UN-Generalsekretär fordert Aufklärung über Tod von Palästinensern
New York/Jerusalem/Berlin (epd). Nach dem Tod von mindestens 16 Menschen hat sich die Bundesregierung äußerst besorgt über die Zusammenstöße zwischen israelischen Sicherheitskräften und Palästinensern an der Grenze zu Gaza geäußert. "Wir rufen die Beteiligten dringend dazu auf, alles zu unterlassen, was eine weitere Eskalation hervorrufen und erneut Menschen gefährden würde", erklärte ein Sprecher des Auswärtigen Amts am Samstag in Berlin.
UN-Generalsekretär António Guterres forderte eine unabhängige Untersuchung der Vorfälle vom Karfreitag und rief zum Gewaltverzicht auf. Der Weltsicherheitsrat kam zu einer Dringlichkeitssitzung zusammen, verabschiedete aber keine gemeinsame Erklärung.

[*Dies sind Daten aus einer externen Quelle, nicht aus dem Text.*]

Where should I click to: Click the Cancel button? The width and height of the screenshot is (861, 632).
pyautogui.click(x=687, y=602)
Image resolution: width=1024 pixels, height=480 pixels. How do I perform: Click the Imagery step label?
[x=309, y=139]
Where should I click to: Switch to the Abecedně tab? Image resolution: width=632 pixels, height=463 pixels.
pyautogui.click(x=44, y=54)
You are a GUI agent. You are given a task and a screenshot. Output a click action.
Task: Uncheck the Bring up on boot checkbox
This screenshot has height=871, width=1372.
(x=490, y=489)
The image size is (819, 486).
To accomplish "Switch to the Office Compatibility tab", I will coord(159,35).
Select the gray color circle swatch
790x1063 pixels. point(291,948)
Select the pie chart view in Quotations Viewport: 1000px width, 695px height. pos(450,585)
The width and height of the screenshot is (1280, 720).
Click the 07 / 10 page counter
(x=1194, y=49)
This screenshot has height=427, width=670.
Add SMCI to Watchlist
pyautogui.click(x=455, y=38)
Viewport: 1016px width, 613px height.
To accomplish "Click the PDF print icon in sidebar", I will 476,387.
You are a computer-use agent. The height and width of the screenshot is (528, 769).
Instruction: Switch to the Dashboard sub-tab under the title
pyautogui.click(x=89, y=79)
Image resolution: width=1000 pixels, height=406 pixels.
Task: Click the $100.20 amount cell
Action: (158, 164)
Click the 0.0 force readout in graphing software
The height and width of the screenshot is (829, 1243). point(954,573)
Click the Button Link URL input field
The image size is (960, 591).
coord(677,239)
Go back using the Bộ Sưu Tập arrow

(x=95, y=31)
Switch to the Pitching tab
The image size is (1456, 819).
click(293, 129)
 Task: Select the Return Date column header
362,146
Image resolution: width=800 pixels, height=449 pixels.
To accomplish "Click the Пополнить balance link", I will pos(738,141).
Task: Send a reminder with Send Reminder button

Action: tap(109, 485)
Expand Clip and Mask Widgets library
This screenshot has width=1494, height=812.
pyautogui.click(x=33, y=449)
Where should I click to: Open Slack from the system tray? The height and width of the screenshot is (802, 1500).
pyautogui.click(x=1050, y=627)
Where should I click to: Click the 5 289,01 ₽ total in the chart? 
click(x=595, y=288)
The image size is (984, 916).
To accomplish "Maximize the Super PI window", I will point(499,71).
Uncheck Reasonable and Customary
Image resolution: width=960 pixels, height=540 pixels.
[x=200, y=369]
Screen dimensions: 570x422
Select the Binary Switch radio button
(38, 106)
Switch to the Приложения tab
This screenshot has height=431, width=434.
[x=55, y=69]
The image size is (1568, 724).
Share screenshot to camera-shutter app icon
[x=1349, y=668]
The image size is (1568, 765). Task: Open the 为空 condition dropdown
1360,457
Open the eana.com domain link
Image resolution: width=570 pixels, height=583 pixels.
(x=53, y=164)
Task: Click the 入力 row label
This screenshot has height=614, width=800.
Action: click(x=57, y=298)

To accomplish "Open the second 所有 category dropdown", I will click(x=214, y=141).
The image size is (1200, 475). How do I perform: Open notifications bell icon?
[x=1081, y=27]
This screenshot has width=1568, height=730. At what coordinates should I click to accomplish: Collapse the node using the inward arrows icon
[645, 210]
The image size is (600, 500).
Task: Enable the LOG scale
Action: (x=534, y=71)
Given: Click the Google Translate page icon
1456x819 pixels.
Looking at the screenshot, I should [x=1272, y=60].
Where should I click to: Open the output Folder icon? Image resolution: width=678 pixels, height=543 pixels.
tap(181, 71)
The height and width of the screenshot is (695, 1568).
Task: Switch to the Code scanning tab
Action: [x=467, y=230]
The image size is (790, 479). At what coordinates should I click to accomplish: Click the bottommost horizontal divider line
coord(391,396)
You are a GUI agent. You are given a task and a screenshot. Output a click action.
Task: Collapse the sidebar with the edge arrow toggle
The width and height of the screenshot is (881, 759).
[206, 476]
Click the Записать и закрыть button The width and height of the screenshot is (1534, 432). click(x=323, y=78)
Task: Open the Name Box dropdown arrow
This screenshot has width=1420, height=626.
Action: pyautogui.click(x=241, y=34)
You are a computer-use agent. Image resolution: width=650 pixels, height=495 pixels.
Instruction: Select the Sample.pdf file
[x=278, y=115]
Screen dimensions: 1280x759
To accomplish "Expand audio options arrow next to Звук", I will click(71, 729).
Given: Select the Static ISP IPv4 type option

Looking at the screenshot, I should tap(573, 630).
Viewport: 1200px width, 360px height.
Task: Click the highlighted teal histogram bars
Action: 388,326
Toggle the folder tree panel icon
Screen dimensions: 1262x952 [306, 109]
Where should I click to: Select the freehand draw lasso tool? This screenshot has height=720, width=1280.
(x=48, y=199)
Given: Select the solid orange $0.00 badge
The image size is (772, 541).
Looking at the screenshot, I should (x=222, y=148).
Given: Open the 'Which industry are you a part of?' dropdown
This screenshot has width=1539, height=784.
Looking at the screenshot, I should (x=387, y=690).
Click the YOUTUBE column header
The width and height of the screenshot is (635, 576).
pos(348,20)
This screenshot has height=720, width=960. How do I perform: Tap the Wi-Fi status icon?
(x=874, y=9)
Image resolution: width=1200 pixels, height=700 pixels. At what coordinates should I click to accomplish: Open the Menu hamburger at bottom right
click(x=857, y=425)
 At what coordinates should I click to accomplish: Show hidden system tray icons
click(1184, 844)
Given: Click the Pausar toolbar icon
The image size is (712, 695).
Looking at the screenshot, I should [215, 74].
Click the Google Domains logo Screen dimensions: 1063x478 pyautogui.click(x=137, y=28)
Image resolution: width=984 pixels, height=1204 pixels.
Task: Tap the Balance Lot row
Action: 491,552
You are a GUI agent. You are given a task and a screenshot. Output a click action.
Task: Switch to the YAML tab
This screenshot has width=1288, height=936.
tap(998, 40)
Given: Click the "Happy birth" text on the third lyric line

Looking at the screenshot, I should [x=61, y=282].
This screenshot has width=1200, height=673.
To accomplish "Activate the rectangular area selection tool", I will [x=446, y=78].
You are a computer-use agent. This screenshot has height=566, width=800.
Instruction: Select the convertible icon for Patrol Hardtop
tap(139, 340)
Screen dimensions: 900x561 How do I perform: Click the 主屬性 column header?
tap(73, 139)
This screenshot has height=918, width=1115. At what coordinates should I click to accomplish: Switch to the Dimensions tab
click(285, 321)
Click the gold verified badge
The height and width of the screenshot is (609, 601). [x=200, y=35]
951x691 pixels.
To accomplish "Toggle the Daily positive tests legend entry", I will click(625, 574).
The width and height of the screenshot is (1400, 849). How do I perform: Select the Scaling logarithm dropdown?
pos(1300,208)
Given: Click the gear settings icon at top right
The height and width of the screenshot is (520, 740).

Rund 30.000 Palästinenser in Gaza waren einem Aufruf der radikal-islamischen Hamas zu einem "Großen Marsch der Rückkehr" gefolgt und zogen am Freitag bis dicht an die Grenzanlagen. Mit der Protestaktion wollen die Palästinenser an Flucht und Vertreibung vor 70 Jahren erinnern und ein Recht auf Rückkehr in die Heimat fordern. Die Soldaten reagierten mit Tränengas und Gewehrschüssen auf die Demonstranten, wenn sie dem Zaun zu nahe kamen. Das palästinensische Gesundheitsamt berichtete von 16 Toten und über Tausend Verletzten.
Die Bundesregierung warnte: "Die Ausübung des Rechts auf Meinungsäußerung und friedlichen Protest darf nicht missbraucht werden, um die legitimen Sicherheitsinteressen Israels an der Grenze zu den palästinensischen Gebieten zu verletzen." Zugleich appellierte das Auswärtige Amt an Israel, die Verteidigung seiner legitimen Sicherheitsinteressen müsse verhältnismäßig erfolgen.
Die Bundesregierung verwies zudem auf die Notwendigkeit von Verhandlungen zwischen beiden Seiten. "Nur so kann eine Lösung gefunden werden, die allen Menschen zwischen Mittelmeer und Jordan ein Leben in Würde und Selbstbestimmung erlaubt", erklärte das Auswärtige Amt. Auch Guterres plädierte für ein Wiederbeleben des Friedensprozesses im Nahen Osten.
Die Protestaktion des "Großen Marsches" mit fünf Zeltstädten soll bis zum Mitte Mai andauern, dem Gründungsdatum Israels 1948, an dem die Palästinenser ihrer Vertreibung gedenken. Israels Militär erklärte das gesamte Grenzgebiet zur militärischen Sperrzone.
Schon bevor die Proteste überhaupt begonnen hatten, starb nach Medienberichten ein palästinensischer Bauer durch den Beschuss eines israelischen Panzers. Der Mann hatte sich laut Information des Armeesprechers "verdächtig verhalten". Israels Sicherheitskräften sind seit Tagen in erhöhter Alarmbereitschaft. Viermal innerhalb weniger Tage war es Palästinensern, die zum Teil bewaffnet waren, gelungen, nach Israel einzudringen.
Tausende israelische Wehrdienstleistende müssen die jüdischen Pessach-Feiertage an der Front verbringen. Auf palästinensischer Seite sind es vor allem Männer, die sich der Protestaktion anschlossen, aber auch Frauen und sogar Kinder sind dabei. Ismail Hanijeh, Chef des Hamas-Politbüros, erklärte den Protest ausdrücklich als "friedlich". Nur die palästinensische Flagge solle auf der parteiübergreifenden Kundgebung zu sehen kann.
Israels Verteidigungsminister Avigdor Lieberman warnte vor Provokationen. "Jeder, der sich dem Zaun nähert, riskiert sein Leben", twitterte er auf Arabisch. Die linke israelische Friedensgruppe "Andere Stimme" wünschte den "Freunden in Gaza", dass der Protest friedlich vonstattengehen werde. "Gewalt von eurer oder unserer Seite ist niemals die Antwort", hieß es.